What is required — Write out the following data line for line, keeping every character exactly as it is.

Data lines —
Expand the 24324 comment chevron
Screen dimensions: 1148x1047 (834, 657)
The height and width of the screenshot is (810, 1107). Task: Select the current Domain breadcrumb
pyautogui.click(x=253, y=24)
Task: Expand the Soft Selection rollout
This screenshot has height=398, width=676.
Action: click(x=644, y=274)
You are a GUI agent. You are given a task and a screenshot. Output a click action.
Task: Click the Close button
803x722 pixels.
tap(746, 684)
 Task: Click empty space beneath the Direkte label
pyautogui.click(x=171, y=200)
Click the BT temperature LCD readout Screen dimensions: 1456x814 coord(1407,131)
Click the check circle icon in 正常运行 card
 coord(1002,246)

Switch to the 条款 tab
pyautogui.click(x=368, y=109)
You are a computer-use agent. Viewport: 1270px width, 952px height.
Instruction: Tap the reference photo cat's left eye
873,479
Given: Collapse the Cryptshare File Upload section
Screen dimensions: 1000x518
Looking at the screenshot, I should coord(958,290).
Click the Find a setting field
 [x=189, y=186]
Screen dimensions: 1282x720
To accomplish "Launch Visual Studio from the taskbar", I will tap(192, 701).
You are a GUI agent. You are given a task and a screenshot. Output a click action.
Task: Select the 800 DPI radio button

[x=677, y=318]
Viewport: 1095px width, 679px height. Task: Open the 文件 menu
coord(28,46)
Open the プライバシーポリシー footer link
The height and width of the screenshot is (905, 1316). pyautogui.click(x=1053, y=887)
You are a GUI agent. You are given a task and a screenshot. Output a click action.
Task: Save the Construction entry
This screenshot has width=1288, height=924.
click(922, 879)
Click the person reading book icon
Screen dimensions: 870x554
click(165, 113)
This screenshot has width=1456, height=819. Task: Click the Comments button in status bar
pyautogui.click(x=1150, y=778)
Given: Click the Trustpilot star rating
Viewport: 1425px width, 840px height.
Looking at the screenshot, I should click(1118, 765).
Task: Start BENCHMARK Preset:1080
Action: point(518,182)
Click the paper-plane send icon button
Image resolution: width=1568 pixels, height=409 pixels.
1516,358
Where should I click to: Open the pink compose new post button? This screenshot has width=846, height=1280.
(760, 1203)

Written answer —
Expand the 24324 comment chevron
Screen dimensions: 1148x1047 (834, 657)
The height and width of the screenshot is (810, 1107). Task: Select the current Domain breadcrumb
pyautogui.click(x=253, y=24)
Task: Expand the Soft Selection rollout
This screenshot has height=398, width=676.
Action: click(x=644, y=274)
You are a GUI agent. You are given a task and a screenshot. Output a click action.
Task: Click the Close button
803x722 pixels.
tap(746, 684)
 Task: Click empty space beneath the Direkte label
pyautogui.click(x=171, y=200)
Click the BT temperature LCD readout Screen dimensions: 1456x814 coord(1407,131)
Click the check circle icon in 正常运行 card
 coord(1002,246)

Switch to the 条款 tab
pyautogui.click(x=368, y=109)
You are a computer-use agent. Viewport: 1270px width, 952px height.
Instruction: Tap the reference photo cat's left eye
873,479
Given: Collapse the Cryptshare File Upload section
Screen dimensions: 1000x518
Looking at the screenshot, I should coord(958,290).
Click the Find a setting field
 [x=189, y=186]
Screen dimensions: 1282x720
To accomplish "Launch Visual Studio from the taskbar", I will tap(192, 701).
You are a GUI agent. You are given a task and a screenshot. Output a click action.
Task: Select the 800 DPI radio button

[x=677, y=318]
Viewport: 1095px width, 679px height. Task: Open the 文件 menu
coord(28,46)
Open the プライバシーポリシー footer link
The height and width of the screenshot is (905, 1316). pyautogui.click(x=1053, y=887)
You are a GUI agent. You are given a task and a screenshot. Output a click action.
Task: Save the Construction entry
This screenshot has width=1288, height=924.
click(922, 879)
Click the person reading book icon
Screen dimensions: 870x554
click(165, 113)
This screenshot has width=1456, height=819. Task: Click the Comments button in status bar
pyautogui.click(x=1150, y=778)
Given: Click the Trustpilot star rating
Viewport: 1425px width, 840px height.
Looking at the screenshot, I should click(1118, 765).
Task: Start BENCHMARK Preset:1080
Action: point(518,182)
Click the paper-plane send icon button
Image resolution: width=1568 pixels, height=409 pixels.
1516,358
Where should I click to: Open the pink compose new post button? This screenshot has width=846, height=1280.
(760, 1203)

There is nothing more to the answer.